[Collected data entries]
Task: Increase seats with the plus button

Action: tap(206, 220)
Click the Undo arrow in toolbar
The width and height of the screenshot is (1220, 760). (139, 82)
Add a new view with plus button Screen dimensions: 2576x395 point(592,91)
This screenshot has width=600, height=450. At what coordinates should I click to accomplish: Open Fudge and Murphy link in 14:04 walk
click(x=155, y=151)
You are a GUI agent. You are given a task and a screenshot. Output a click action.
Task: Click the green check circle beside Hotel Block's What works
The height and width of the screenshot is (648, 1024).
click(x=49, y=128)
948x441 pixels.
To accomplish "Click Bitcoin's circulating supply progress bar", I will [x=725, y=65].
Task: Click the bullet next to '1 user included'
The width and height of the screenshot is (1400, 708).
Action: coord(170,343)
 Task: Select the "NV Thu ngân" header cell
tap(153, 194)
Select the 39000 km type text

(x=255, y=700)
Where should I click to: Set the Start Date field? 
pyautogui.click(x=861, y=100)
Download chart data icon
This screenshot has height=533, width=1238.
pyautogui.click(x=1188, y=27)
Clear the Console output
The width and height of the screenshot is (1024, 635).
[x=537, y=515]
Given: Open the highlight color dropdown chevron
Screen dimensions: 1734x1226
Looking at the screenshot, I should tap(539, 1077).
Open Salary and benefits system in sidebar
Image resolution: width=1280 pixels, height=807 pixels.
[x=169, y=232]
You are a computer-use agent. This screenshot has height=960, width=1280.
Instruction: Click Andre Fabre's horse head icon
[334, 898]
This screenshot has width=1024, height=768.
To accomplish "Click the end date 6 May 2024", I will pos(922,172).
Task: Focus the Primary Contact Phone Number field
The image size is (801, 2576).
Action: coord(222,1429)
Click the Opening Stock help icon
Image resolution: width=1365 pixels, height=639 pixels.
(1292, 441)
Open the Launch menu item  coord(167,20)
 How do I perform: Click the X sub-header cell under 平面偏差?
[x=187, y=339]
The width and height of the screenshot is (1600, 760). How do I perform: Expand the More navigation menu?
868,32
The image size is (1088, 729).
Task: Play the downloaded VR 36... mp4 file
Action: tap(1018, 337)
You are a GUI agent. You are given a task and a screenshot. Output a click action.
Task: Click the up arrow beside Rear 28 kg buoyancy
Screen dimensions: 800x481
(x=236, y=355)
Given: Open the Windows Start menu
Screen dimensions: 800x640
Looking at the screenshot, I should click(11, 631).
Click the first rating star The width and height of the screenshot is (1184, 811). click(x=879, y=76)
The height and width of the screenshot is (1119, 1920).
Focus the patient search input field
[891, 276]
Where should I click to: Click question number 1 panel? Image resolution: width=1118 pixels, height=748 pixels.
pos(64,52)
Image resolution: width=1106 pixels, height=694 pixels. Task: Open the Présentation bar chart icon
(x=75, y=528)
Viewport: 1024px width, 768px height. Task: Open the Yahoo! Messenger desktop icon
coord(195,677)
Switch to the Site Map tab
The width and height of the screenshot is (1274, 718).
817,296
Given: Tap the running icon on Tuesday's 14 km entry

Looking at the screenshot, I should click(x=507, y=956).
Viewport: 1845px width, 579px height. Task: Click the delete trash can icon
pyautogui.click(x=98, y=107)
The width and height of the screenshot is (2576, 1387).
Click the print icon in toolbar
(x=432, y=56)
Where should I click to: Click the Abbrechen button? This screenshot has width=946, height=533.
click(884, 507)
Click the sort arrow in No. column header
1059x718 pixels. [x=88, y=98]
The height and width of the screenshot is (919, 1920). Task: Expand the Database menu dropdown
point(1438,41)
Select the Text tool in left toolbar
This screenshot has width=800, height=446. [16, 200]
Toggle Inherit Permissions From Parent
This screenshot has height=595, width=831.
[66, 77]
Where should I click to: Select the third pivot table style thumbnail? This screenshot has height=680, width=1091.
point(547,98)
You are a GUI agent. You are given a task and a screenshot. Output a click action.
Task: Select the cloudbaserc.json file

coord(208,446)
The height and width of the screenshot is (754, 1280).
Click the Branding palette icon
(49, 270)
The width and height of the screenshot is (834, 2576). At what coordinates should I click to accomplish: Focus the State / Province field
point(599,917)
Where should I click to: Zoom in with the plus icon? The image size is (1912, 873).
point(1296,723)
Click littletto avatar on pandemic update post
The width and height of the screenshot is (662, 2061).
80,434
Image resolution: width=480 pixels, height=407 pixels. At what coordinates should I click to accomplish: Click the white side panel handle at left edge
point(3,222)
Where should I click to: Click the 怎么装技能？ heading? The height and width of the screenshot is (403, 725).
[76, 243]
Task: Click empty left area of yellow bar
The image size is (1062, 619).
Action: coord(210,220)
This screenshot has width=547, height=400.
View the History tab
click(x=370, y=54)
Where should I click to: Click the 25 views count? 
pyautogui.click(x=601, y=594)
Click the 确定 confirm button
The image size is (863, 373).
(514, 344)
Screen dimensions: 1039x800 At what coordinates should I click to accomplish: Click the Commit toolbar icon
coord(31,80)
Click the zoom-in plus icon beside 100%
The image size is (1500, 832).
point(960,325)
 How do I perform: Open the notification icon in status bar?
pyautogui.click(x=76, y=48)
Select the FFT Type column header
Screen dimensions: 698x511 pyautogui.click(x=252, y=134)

- **Directions for this task**:
Repeat all of the data shown above, exactly as it appears.

- **Task response**:
Task: Increase seats with the plus button

Action: tap(206, 220)
Click the Undo arrow in toolbar
The width and height of the screenshot is (1220, 760). (139, 82)
Add a new view with plus button Screen dimensions: 2576x395 point(592,91)
This screenshot has width=600, height=450. At what coordinates should I click to accomplish: Open Fudge and Murphy link in 14:04 walk
click(x=155, y=151)
You are a GUI agent. You are given a task and a screenshot. Output a click action.
Task: Click the green check circle beside Hotel Block's What works
The height and width of the screenshot is (648, 1024).
click(x=49, y=128)
948x441 pixels.
To accomplish "Click Bitcoin's circulating supply progress bar", I will [x=725, y=65].
Task: Click the bullet next to '1 user included'
The width and height of the screenshot is (1400, 708).
Action: coord(170,343)
 Task: Select the "NV Thu ngân" header cell
tap(153, 194)
Select the 39000 km type text

(x=255, y=700)
Where should I click to: Set the Start Date field? 
pyautogui.click(x=861, y=100)
Download chart data icon
This screenshot has height=533, width=1238.
pyautogui.click(x=1188, y=27)
Clear the Console output
The width and height of the screenshot is (1024, 635).
[x=537, y=515]
Given: Open the highlight color dropdown chevron
Screen dimensions: 1734x1226
Looking at the screenshot, I should tap(539, 1077).
Open Salary and benefits system in sidebar
Image resolution: width=1280 pixels, height=807 pixels.
[x=169, y=232]
You are a computer-use agent. This screenshot has height=960, width=1280.
Instruction: Click Andre Fabre's horse head icon
[334, 898]
This screenshot has width=1024, height=768.
To accomplish "Click the end date 6 May 2024", I will pos(922,172).
Task: Focus the Primary Contact Phone Number field
The image size is (801, 2576).
Action: coord(222,1429)
Click the Opening Stock help icon
Image resolution: width=1365 pixels, height=639 pixels.
(1292, 441)
Open the Launch menu item  coord(167,20)
 How do I perform: Click the X sub-header cell under 平面偏差?
[x=187, y=339]
The width and height of the screenshot is (1600, 760). How do I perform: Expand the More navigation menu?
868,32
The image size is (1088, 729).
Task: Play the downloaded VR 36... mp4 file
Action: tap(1018, 337)
You are a GUI agent. You are given a task and a screenshot. Output a click action.
Task: Click the up arrow beside Rear 28 kg buoyancy
Screen dimensions: 800x481
(x=236, y=355)
Given: Open the Windows Start menu
Screen dimensions: 800x640
Looking at the screenshot, I should click(11, 631).
Click the first rating star The width and height of the screenshot is (1184, 811). click(x=879, y=76)
The height and width of the screenshot is (1119, 1920).
Focus the patient search input field
[891, 276]
Where should I click to: Click question number 1 panel? Image resolution: width=1118 pixels, height=748 pixels.
pos(64,52)
Image resolution: width=1106 pixels, height=694 pixels. Task: Open the Présentation bar chart icon
(x=75, y=528)
Viewport: 1024px width, 768px height. Task: Open the Yahoo! Messenger desktop icon
coord(195,677)
Switch to the Site Map tab
The width and height of the screenshot is (1274, 718).
817,296
Given: Tap the running icon on Tuesday's 14 km entry

Looking at the screenshot, I should click(x=507, y=956).
Viewport: 1845px width, 579px height. Task: Click the delete trash can icon
pyautogui.click(x=98, y=107)
The width and height of the screenshot is (2576, 1387).
Click the print icon in toolbar
(x=432, y=56)
Where should I click to: Click the Abbrechen button? This screenshot has width=946, height=533.
click(884, 507)
Click the sort arrow in No. column header
1059x718 pixels. [x=88, y=98]
The height and width of the screenshot is (919, 1920). Task: Expand the Database menu dropdown
point(1438,41)
Select the Text tool in left toolbar
This screenshot has width=800, height=446. [16, 200]
Toggle Inherit Permissions From Parent
This screenshot has height=595, width=831.
[66, 77]
Where should I click to: Select the third pivot table style thumbnail? This screenshot has height=680, width=1091.
point(547,98)
You are a GUI agent. You are given a task and a screenshot. Output a click action.
Task: Select the cloudbaserc.json file

coord(208,446)
The height and width of the screenshot is (754, 1280).
Click the Branding palette icon
(49, 270)
The width and height of the screenshot is (834, 2576). At what coordinates should I click to accomplish: Focus the State / Province field
point(599,917)
Where should I click to: Zoom in with the plus icon? The image size is (1912, 873).
point(1296,723)
Click littletto avatar on pandemic update post
The width and height of the screenshot is (662, 2061).
80,434
Image resolution: width=480 pixels, height=407 pixels. At what coordinates should I click to accomplish: Click the white side panel handle at left edge
point(3,222)
Where should I click to: Click the 怎么装技能？ heading? The height and width of the screenshot is (403, 725).
[76, 243]
Task: Click empty left area of yellow bar
The image size is (1062, 619).
Action: coord(210,220)
This screenshot has width=547, height=400.
View the History tab
click(x=370, y=54)
Where should I click to: Click the 25 views count? 
pyautogui.click(x=601, y=594)
Click the 确定 confirm button
The image size is (863, 373).
(514, 344)
Screen dimensions: 1039x800 At what coordinates should I click to accomplish: Click the Commit toolbar icon
coord(31,80)
Click the zoom-in plus icon beside 100%
The image size is (1500, 832).
point(960,325)
 How do I perform: Open the notification icon in status bar?
pyautogui.click(x=76, y=48)
Select the FFT Type column header
Screen dimensions: 698x511 pyautogui.click(x=252, y=134)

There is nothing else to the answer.